"Signal Support" impersonation phishing harvests cloud-backup recovery keys from high-value users

A phishing campaign first reported on 2026-05-28 impersonates Signal's support team, warning targets that their cloud-backed chats are "at risk of permanent loss due to a sync issue" and instructing them to retrieve their Signal cloud-backup recovery key from the app and paste it into the conversation (TechCrunch, 2026-05-28; Malwarebytes, 2026-05-29). Signal cloud backups are end-to-end encrypted with that recovery key: without it, an attacker who separately hijacks the victim's phone number (SIM-swap or SS7 abuse) can intercept only future messages, while the historical archive of conversations, photos and documents stays sealed. Surrendering the key unlocks that archive.
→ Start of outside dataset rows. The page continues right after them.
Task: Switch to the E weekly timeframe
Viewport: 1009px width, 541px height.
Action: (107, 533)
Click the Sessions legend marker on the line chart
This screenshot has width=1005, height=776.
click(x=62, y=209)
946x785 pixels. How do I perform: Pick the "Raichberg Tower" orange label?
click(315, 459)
The technique is pure social engineering (T1598 spearphishing for information / T1566) with no exploit component; reporting notes targeting consistent with anti-CCP activists, but both outlets stress the lure is reusable by any actor against secure-messaging users — a population heavily represented among government officials, lawyers, journalists and civil-society staff.
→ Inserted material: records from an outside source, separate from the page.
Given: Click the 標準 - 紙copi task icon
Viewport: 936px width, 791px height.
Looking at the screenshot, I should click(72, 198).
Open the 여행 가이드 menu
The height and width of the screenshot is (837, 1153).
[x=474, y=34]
Why it matters to us: Signal is widely used inside Swiss and European public-sector bodies and by the journalists and civil-society contacts they work with for sensitive communications. The attack bypasses transport encryption entirely by going after the backup key, so MDM and message-content controls do not help. Defender takeaway: brief high-value users that Signal Support never initiates contact and never asks for a recovery key, PIN or registration code; pair this with carrier-side SIM port-freeze / number-lock for principals, since phone-number hijacking is the prerequisite for full account takeover even without the key.